Untuk itu BPBD Provinsi Bengkulu bersama Dinas Kesehatan, Satpol PP dan tim kesehatan Dokes Polda Bengkulu sebagai tim Gugus Tugas (Gustu) Percepatan Penanganan Covid-19 Provinsi Bengkulu melakukan pengecekkan Asrama Bapelkes Sabtu (25/4).

Kepala Pelaksana BPBD Provinsi Bengkulu Drs. Rusdi Bakar menjelaskan pengecekkan Bapelkes dilakukan untuk perisapan karantina mandiri bagi ODP dan OTG Covid-19.

“Sesuai perintah Bapak Gubernur (Ketua Gugus Tugas Penanganan Covid-19) untuk mempersiapkan pelonjakan jumlah pasien Covid-19 di Provinsi Bengkulu harus dipersiapkan rencana lokasi karantina, mengingat isolasi mandiri yang dilakukan ODP harus didukung dengan fasilitas yang memadai sehingga dapat segera sembuh,” jelas Rusdi.

Kepala Dinas Kesehatan Provinsi Bengkulu Herwan Antoni menjelaskan di Bapelkes sebanyak 60 kamar dipersiapkan untuk penanganan Covid-19, dengan fasilitas kamar disediakan Televisi, AC, kamar mandi dan halaman untuk berjemur dan berolah raga.

“Kondisi Bapelkes ini akan dilengkapi lagi kebutuhan untuk krantina sesuai standar penanganan Covid-19,” ungkap Herwan.

Direncanakan di Bapelkes juga akan disiapkan perawat dan dokter yang akan memantau langsung kondisi ODP dan OTG Covid-19 dengan melakukan rapid tes dan tes lainnya sesuai standar penanganan Covid-19.

Kombes.
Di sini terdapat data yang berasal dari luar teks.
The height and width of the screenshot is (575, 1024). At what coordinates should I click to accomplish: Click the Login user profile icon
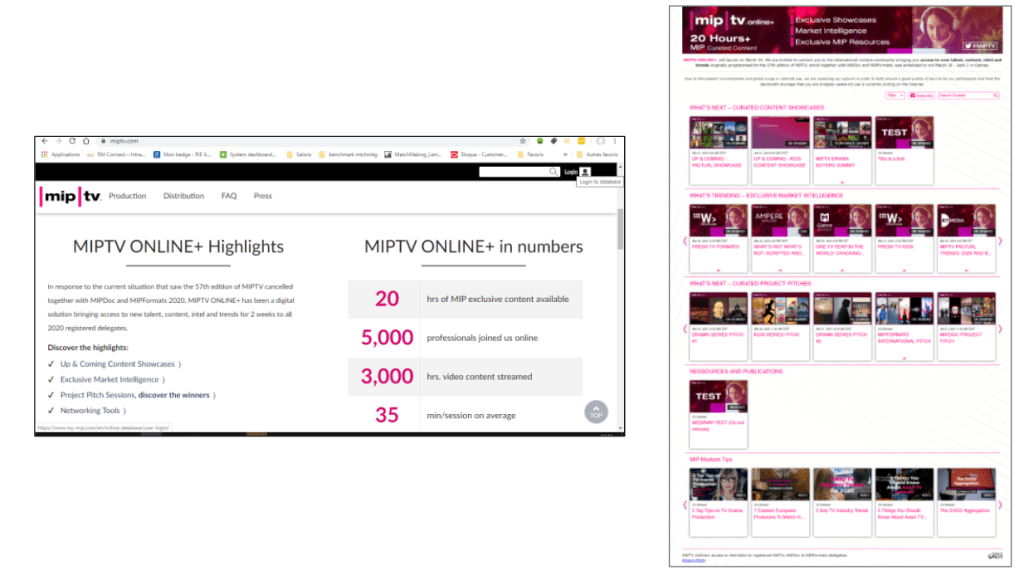pos(585,172)
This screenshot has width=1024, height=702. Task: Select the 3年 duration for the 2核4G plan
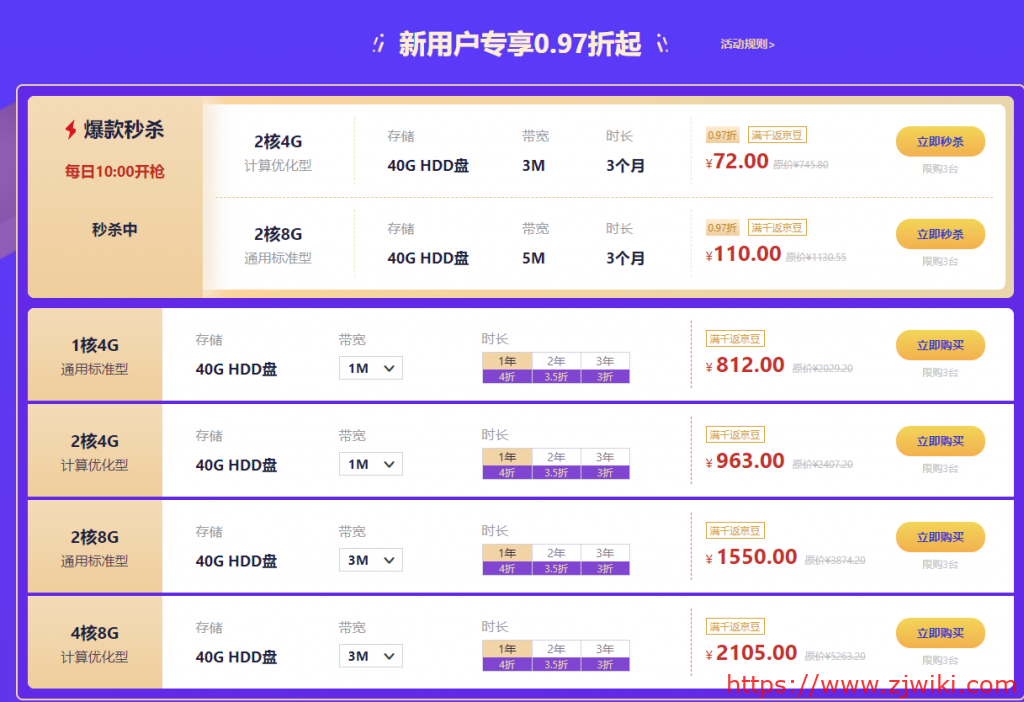(x=605, y=457)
Pol. dr. Diah Yamini mengatakan penyediaan lokasi karantina mandiri non perawatan ini sudah menjadi kebutuhan mutlak setiap wilayah mengingat ODP maupun OTG dan pelaku perjalanan yang membutuhkan tempat karantina ditambah lagi pasikososial masyarakat dan kondisi rumah pribadi yang tidak memungkinkan untuk melakukan karantina mandiri.

“Dengan tersedianya tempat karantina ini permasalahan yang dihadapi oleh ODP dan pelaku perjalanan yang membutuhkan tempat karantina mandiri dan memenuhi kebutuhan makan dan penanganan medis akan teratasi,” tegas Kombes Diah Yamini.